Ariba didn't work out so well, the projects are usually pretty old and you
find much bigger companies tossing their hat in the ring. I wound up breaking
into big company stuff by working with an agency to start, doing a good job
and then the Tech Director started hooking me up with other Tech
directors/projects to take me to the next level.

Similar to above, the projects were big and public but the key for me was word
of mouth. Every piece of work I did yielded me multiple new clients and repeat
work.

Yep, usually need 500k-1m of general liability insurance. Some require even
more which I don't yet have. I don't have a DUNS number but that hasn't hurt
me yet. You do need to be an LLC or Corp and have your books in order/no
skeletons. One problem is I don't have a long history to point to. Some RFP's
require you to show longevity which I don't have yet.

------
steveinator
I too do freelance software development.

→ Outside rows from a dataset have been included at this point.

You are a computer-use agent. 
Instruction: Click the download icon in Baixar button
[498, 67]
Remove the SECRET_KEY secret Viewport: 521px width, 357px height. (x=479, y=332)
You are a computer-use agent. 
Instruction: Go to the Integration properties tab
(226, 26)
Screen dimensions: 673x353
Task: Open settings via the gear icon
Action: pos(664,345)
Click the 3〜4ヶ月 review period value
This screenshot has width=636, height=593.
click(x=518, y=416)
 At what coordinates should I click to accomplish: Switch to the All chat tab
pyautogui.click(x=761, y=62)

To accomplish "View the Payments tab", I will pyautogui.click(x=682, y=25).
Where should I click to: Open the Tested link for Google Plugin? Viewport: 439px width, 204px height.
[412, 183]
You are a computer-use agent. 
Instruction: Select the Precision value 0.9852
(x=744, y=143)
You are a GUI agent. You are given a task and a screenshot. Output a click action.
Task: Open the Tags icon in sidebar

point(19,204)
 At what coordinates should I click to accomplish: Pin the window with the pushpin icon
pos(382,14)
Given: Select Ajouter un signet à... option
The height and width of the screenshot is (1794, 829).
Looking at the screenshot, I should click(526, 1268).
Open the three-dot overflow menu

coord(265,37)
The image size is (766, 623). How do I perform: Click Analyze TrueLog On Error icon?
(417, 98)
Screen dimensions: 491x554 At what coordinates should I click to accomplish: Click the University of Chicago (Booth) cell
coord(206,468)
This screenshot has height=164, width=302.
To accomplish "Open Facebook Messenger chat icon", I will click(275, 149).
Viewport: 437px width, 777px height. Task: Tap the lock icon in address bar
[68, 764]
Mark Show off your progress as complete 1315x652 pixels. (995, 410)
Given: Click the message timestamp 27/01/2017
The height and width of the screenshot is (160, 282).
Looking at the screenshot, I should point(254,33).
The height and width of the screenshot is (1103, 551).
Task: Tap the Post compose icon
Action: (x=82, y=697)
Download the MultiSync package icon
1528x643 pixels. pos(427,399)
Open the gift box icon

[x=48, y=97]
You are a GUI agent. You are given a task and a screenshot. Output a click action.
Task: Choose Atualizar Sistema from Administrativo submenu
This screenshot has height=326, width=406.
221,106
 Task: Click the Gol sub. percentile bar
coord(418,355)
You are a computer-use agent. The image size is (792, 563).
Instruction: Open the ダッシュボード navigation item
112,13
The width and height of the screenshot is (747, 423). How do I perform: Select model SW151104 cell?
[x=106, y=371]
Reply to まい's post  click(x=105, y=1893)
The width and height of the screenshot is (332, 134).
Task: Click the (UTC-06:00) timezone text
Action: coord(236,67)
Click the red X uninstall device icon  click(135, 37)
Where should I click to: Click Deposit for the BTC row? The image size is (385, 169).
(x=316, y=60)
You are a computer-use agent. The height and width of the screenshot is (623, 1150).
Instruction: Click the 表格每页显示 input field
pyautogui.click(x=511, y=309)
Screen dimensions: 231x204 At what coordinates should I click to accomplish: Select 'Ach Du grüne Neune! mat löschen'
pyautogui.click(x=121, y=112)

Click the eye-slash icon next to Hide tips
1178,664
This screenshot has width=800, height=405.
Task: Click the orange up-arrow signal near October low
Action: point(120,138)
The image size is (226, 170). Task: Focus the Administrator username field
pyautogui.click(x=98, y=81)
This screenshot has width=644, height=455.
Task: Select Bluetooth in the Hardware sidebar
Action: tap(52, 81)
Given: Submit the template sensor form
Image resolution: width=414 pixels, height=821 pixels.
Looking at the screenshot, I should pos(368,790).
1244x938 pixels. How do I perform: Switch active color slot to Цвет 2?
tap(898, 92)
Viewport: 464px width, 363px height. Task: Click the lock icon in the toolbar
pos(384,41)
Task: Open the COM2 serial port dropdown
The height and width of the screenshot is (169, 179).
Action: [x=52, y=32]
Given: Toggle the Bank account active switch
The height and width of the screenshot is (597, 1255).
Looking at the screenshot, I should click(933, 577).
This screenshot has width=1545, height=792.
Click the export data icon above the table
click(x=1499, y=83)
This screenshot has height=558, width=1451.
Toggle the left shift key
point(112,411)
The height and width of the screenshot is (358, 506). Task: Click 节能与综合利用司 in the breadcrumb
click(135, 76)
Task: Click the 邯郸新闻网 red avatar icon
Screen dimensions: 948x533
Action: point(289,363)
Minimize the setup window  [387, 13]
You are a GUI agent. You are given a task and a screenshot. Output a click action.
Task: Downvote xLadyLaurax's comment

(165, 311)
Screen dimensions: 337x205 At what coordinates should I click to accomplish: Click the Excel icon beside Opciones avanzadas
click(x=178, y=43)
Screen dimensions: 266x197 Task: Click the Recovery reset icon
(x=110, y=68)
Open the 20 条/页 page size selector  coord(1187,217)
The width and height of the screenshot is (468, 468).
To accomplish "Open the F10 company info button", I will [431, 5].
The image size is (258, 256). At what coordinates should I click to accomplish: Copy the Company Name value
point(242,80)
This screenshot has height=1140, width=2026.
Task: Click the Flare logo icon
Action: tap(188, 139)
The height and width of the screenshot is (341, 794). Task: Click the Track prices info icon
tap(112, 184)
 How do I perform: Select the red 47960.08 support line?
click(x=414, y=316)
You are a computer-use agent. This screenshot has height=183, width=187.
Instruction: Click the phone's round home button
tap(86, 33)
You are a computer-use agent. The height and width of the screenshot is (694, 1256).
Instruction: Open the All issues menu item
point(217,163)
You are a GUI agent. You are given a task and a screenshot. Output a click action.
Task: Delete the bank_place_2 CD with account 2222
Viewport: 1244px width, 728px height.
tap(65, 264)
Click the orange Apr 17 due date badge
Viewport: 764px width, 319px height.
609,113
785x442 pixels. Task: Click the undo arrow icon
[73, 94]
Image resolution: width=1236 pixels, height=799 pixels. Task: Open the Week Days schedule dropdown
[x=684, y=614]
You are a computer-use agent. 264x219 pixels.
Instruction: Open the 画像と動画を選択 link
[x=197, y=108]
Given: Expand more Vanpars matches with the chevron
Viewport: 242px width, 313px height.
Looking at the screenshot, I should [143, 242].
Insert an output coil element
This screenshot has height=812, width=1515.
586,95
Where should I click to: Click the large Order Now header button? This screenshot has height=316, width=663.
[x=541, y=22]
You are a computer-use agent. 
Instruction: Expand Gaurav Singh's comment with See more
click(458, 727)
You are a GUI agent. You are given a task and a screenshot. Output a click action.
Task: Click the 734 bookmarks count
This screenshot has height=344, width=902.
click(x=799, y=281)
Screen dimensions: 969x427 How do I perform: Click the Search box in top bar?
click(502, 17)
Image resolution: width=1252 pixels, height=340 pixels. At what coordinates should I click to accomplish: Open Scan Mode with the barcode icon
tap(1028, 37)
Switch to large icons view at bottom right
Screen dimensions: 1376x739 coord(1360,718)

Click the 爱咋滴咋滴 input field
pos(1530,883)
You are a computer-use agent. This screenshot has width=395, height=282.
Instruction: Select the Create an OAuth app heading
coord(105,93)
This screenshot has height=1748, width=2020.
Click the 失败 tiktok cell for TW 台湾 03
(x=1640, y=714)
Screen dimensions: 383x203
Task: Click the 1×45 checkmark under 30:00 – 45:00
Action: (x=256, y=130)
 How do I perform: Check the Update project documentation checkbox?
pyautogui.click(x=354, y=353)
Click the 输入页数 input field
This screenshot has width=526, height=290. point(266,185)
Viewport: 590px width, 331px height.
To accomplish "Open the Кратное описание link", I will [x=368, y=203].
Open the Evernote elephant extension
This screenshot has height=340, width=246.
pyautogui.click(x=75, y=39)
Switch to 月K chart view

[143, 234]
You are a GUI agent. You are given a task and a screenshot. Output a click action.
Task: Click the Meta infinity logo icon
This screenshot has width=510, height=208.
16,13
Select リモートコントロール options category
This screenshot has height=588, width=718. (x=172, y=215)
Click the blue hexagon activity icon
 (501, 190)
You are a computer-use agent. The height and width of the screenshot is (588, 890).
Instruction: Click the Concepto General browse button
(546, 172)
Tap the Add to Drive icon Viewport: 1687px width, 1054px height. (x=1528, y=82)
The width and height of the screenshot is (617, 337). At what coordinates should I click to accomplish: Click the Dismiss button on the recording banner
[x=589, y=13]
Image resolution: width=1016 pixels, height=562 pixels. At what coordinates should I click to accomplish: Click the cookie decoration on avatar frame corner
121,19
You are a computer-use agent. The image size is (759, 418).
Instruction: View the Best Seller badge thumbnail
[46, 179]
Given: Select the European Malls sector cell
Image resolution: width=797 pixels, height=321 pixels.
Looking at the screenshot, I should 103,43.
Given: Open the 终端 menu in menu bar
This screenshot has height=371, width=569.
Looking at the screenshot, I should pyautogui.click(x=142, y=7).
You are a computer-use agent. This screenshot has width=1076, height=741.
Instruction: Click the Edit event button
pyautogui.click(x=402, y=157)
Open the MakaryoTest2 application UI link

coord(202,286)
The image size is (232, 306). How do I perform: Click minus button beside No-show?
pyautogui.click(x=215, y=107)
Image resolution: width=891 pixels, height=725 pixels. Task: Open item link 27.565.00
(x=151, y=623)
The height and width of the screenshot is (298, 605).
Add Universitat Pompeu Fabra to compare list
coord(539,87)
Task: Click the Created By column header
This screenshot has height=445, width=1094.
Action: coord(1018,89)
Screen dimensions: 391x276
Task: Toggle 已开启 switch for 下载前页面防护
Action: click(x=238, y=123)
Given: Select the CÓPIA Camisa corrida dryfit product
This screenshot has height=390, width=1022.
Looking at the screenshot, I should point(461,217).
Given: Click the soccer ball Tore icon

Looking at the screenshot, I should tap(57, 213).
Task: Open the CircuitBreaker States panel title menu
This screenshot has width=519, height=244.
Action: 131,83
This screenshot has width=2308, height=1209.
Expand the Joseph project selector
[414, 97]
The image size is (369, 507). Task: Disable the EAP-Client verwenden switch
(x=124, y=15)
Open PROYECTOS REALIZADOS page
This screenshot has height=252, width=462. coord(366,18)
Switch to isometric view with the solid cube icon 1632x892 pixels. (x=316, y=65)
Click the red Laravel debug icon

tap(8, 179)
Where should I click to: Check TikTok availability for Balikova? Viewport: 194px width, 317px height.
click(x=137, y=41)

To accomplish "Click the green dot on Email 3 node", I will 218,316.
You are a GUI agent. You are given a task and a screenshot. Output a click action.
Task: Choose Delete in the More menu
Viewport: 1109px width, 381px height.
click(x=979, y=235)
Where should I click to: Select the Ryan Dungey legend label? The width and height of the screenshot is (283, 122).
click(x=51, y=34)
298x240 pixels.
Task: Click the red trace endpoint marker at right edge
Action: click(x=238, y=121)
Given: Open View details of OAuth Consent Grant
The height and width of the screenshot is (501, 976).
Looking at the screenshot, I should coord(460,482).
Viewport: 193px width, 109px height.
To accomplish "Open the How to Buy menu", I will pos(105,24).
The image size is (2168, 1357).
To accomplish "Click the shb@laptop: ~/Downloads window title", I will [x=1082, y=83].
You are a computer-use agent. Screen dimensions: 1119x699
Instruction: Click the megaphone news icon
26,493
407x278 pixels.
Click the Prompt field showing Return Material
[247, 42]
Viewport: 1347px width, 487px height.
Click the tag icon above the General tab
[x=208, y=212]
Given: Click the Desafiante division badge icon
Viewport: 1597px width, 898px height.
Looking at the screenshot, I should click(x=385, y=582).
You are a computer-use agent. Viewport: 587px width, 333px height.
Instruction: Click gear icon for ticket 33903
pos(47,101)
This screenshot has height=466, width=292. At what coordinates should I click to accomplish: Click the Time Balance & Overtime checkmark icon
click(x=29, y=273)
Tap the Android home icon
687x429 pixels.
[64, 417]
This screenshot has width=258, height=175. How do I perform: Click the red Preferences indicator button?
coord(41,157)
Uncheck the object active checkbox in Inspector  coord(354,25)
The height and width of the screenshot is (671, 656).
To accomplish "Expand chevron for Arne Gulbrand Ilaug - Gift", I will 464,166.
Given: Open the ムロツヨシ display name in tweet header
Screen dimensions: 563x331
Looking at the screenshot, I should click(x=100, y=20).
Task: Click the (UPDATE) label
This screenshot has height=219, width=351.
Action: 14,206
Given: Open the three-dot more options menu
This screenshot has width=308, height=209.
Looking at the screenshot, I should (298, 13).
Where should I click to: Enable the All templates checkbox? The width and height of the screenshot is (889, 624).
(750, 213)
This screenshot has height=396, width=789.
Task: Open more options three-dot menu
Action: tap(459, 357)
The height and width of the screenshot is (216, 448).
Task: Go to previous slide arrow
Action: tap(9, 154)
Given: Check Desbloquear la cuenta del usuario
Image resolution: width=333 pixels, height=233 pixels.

I'm at a pretty small scale right
now, but shoot me an email if you'd like to talk about doing some work
together in the future. Whether its just passing excess projects off to each
other or it turns into something bigger, I am open to discussion. I am booked
until end of June right now. My email should be in my profile.

------
centdev
The easiest thing we did when we needed to scale was to work with a number of
other web dev shops. Some were 1 man operations and others slightly larger.
Not only did this help us grow, but we also made additional revenue when they
passed us work they couldn't handle due to time/experience.